Później na ulicach obserwujemy niektóre wynaturzenia i poznać nie można czy to mężczyzna czy kobieta. ~jeden komentarz
Spotykam co jakiś czas osoby bez makijażu, których płci i tak nie jestem pewna. Jeśli je poznaję, to po imieniu i używanych formach czasowników się orientuję. Jeśli ich nie znam, to nie potrzebuję znać ich płci. Jeśli ich znam, to w sumie też niekoniecznie muszę mieć takie informacje. 
Pojawiają się głosy oburzenia na mężczyzn dbających o wygląd.
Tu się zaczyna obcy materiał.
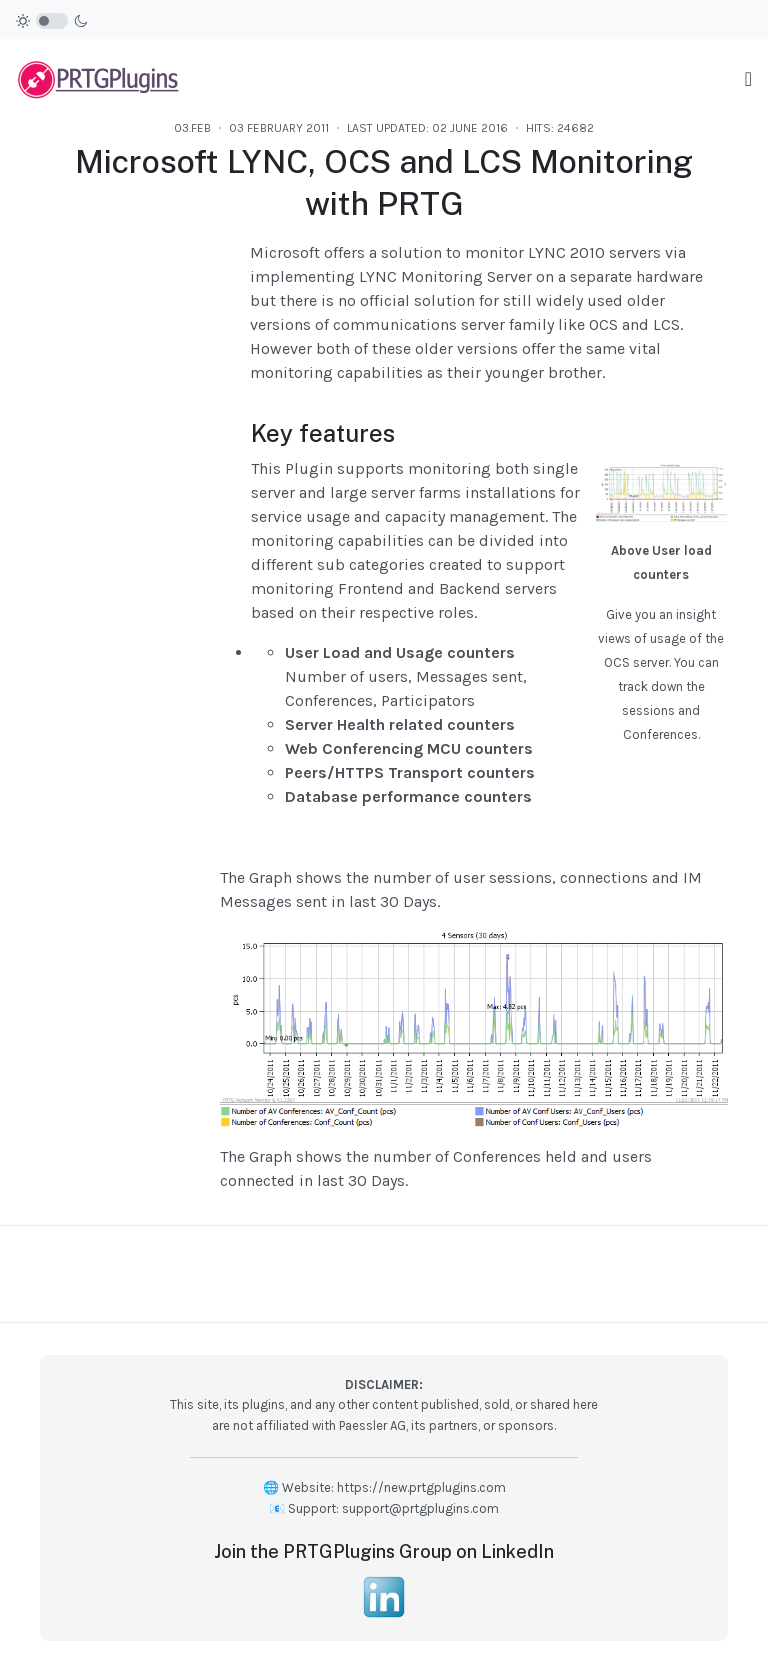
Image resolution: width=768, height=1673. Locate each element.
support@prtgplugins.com (420, 1508)
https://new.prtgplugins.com (421, 1487)
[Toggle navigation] (748, 79)
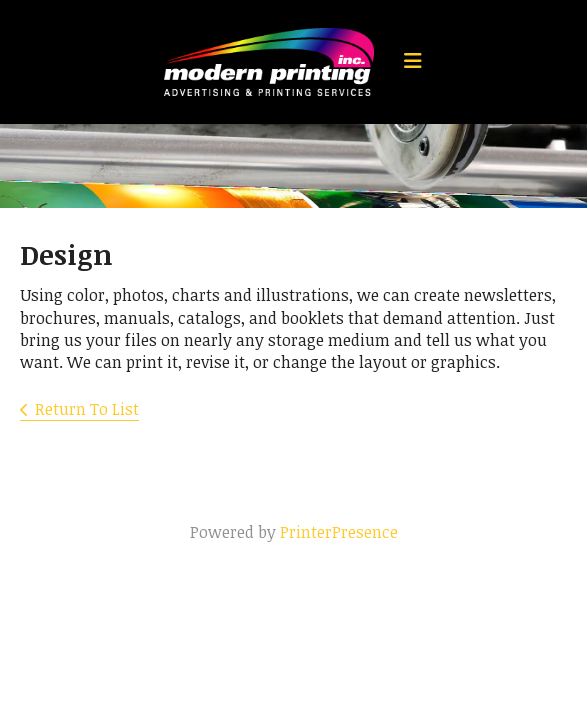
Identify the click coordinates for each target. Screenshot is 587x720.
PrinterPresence (339, 532)
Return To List (87, 409)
Przecież nigdy tak nie było, ten zły gender, ta zła młodzież, zła moda i kiedyś były stare, dobre czasy. Trzeba być prawdziwym mężczyzną, mieć prawidłową orientację seksualną, przywrócić obowiązkową służbę wojskową, bo świat się zmienia. My jednak wiemy, że w bardzo starych – a więc i bardzo dobrych – czasach mężczyźni robili różne rzeczy. Roland całkiem jawnie płakał, by pokazać czyste intencje i uczciwość, starożytni Egipcjanie i Rzymianie się malowali, panowie z obrazów rokokowych mają dziwne fryzury, a żołnierze I wojny światowej na starych zdjęciach ściskają się tak, jak dziś platonicznie robią to tylko kobiety. Dzieci obojga płci w pierwszej połowie XX wieku ubierano w sukienki. Dziś dziwne jest, gdy ludzie zagłosują w wyborach na polityka homoseksualnego, bo przecież, jak można zaufać komuś takiemu? Nie pytamy jednak, jak Juliusz Cezar mógł sprawować urząd kwestora, edyla, pretora, konsula, imperatora i dyktatora, skoro miał romans z Nikomedesem IV. (Swetoniusz)
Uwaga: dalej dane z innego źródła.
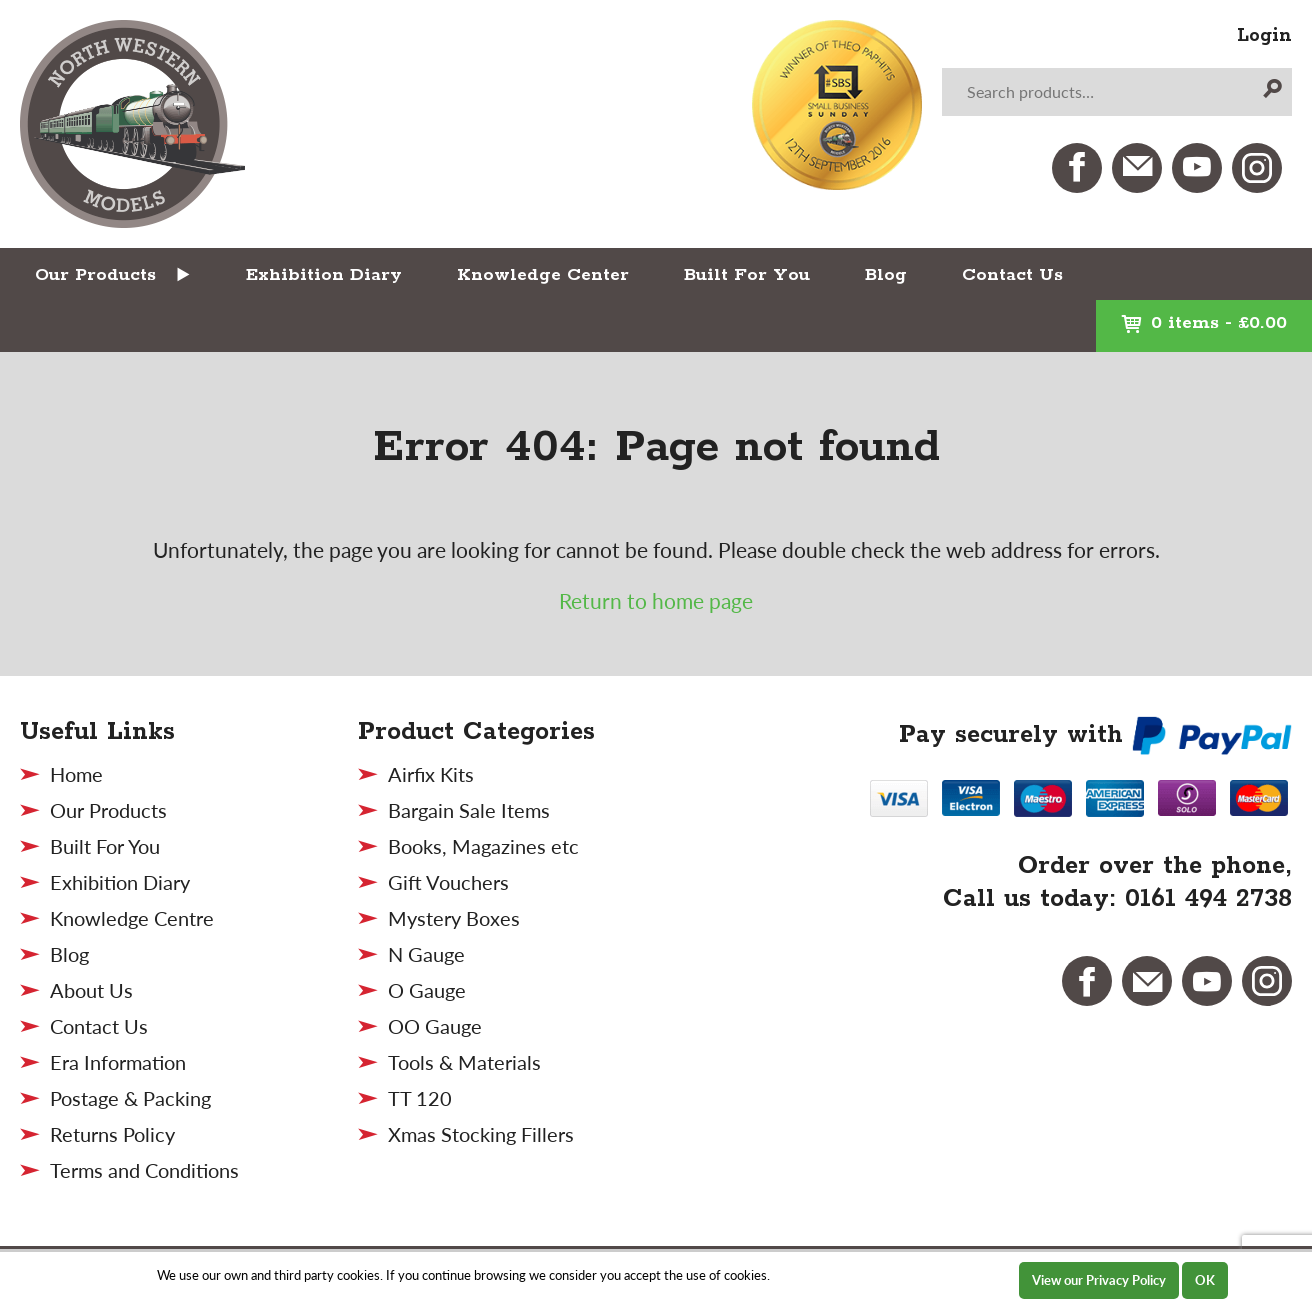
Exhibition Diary (324, 275)
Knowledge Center (543, 275)
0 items (1204, 323)
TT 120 (420, 1098)
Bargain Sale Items (469, 810)
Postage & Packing (130, 1098)
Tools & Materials (464, 1062)
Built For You (747, 275)
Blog (886, 275)
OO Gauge (435, 1026)
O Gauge (427, 990)
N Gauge (426, 954)
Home (76, 774)
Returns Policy (112, 1134)
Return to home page (656, 600)
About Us (91, 990)
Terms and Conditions (144, 1170)
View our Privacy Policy (1099, 1280)
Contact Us (1012, 275)
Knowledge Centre (132, 918)
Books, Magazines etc (483, 846)
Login (1264, 36)
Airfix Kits (431, 774)
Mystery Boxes (454, 918)
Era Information (118, 1062)
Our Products (95, 275)
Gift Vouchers (448, 882)
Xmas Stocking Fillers (481, 1134)
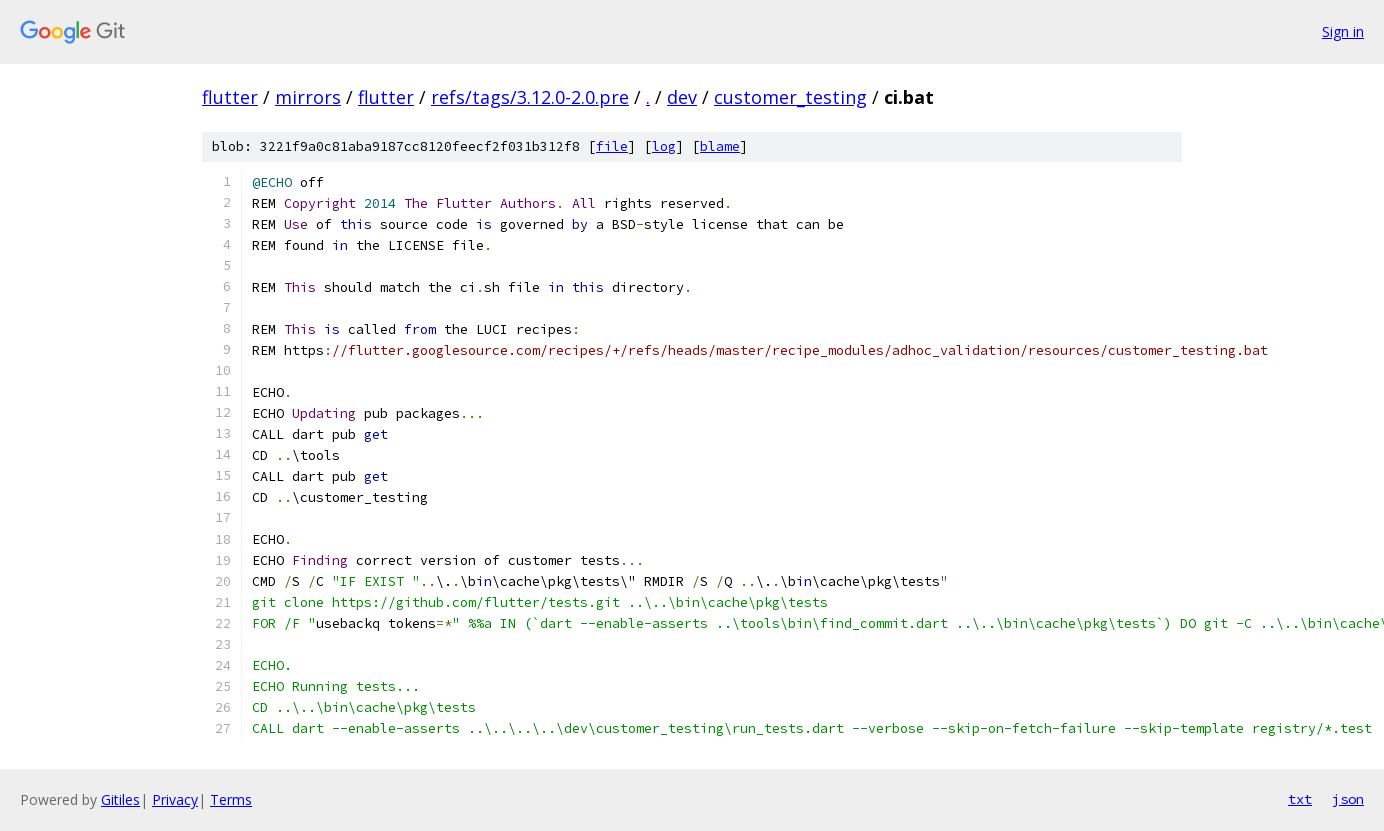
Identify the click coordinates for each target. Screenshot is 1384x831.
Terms (231, 799)
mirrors (308, 97)
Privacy (175, 799)
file (612, 146)
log (664, 146)
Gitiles (120, 799)
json (1348, 799)
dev (682, 97)
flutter (230, 97)
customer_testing (790, 97)
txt (1300, 799)
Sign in (1343, 31)
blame (720, 146)
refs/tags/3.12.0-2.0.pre (530, 97)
Pilnujemy mężczyzn, by czasem nie byli kobiecy. Trudno zaakceptować makijaż u mężczyzny, chłopca bawiącego się lalkami. Pogodziliśmy się już z dziewczynkami wybierającymi resoraki, z krótkowłosymi i noszącymi spodnie. Lesbijki budzą mniej oburzenia niż geje. Łatwiej nam zaakceptować metamęskość (tj. powszechnie uznawaną męskość, a nie prawdziwą męskość) u kobiety niż metakobiecość u mężczyzny.
To wygląda, jakby metamęskość była wartością. Metakobiecość zaś nie – jest kulą u nogi kobiet. Nie można jej akceptować u mężczyzn, u kobiet w ostateczności można. W końcu to tylko kobiety, czego się po nich spodziewać?
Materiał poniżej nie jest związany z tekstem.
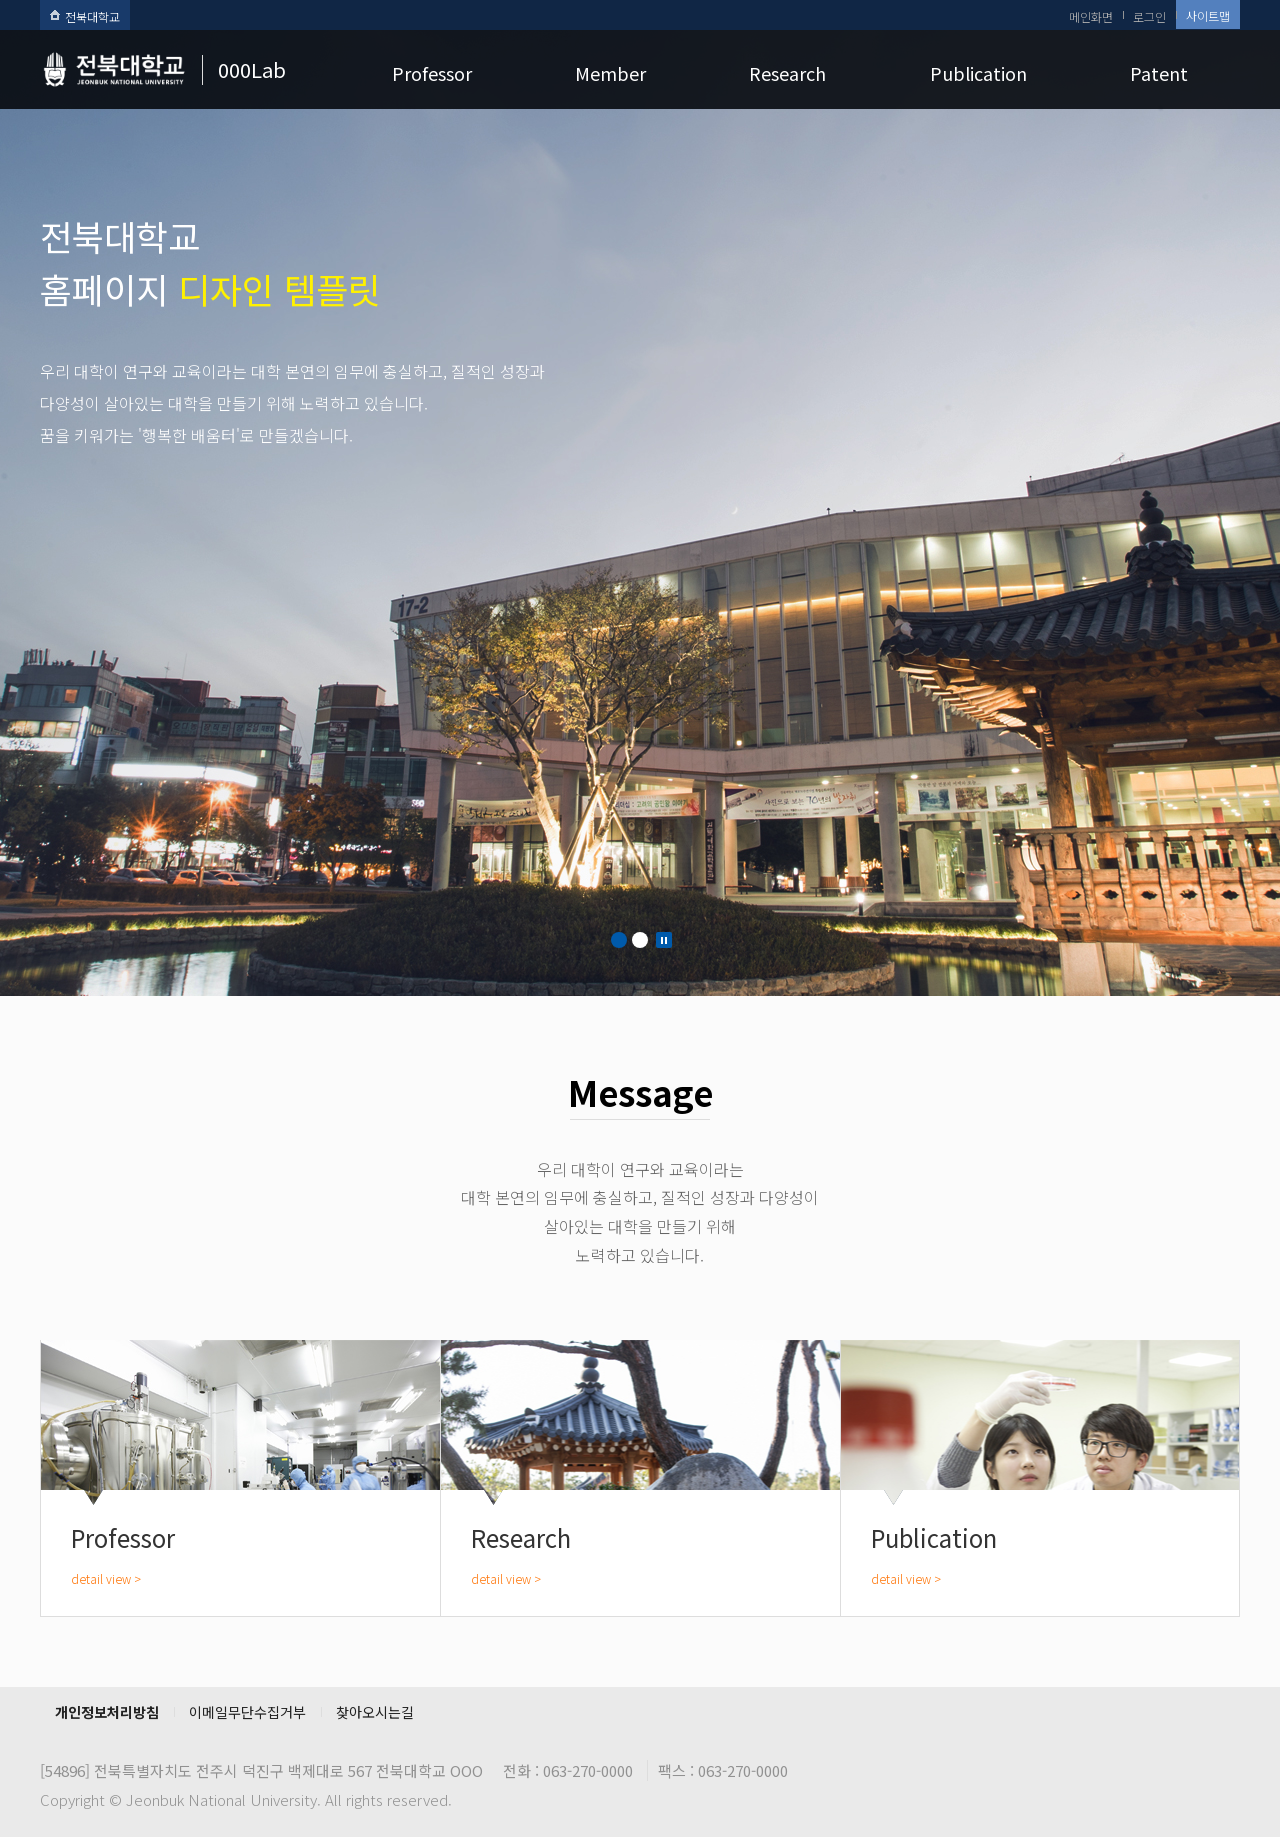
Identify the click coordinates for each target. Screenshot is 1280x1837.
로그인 (1149, 16)
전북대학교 (85, 16)
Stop (664, 940)
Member (610, 73)
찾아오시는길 (375, 1712)
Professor (432, 73)
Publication (978, 73)
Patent (1159, 73)
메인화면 (1091, 16)
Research (787, 73)
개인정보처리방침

Nie wydaje się, by Michael Monroe był transwestytą. A nawet jeśli, to co mi do tego? Nadal mi się podoba.

Malowanie się nie jest obowiązkiem. Jest przyjemnością. Nie jest deklaracją ideologiczną czy... nawet nie wiem, na jaki przymiotnik zasługuje deklaracja bycia transwestytą. Oczywiście, jeśli ktoś robi z tego deklarację, to super, ale niech sam zdecyduje, czy makijaż jest komunikatem, czy tylko ozdobą. Mówmy tylko o tym, co o makijażu myśli osoba nosząca, albo tylko o wrażeniach estetycznych osób oglądających go. Bo oglądający może mieć tylko wrażenia estetyczne, nie ma prawa do dopisywania makijażowi znaczeń.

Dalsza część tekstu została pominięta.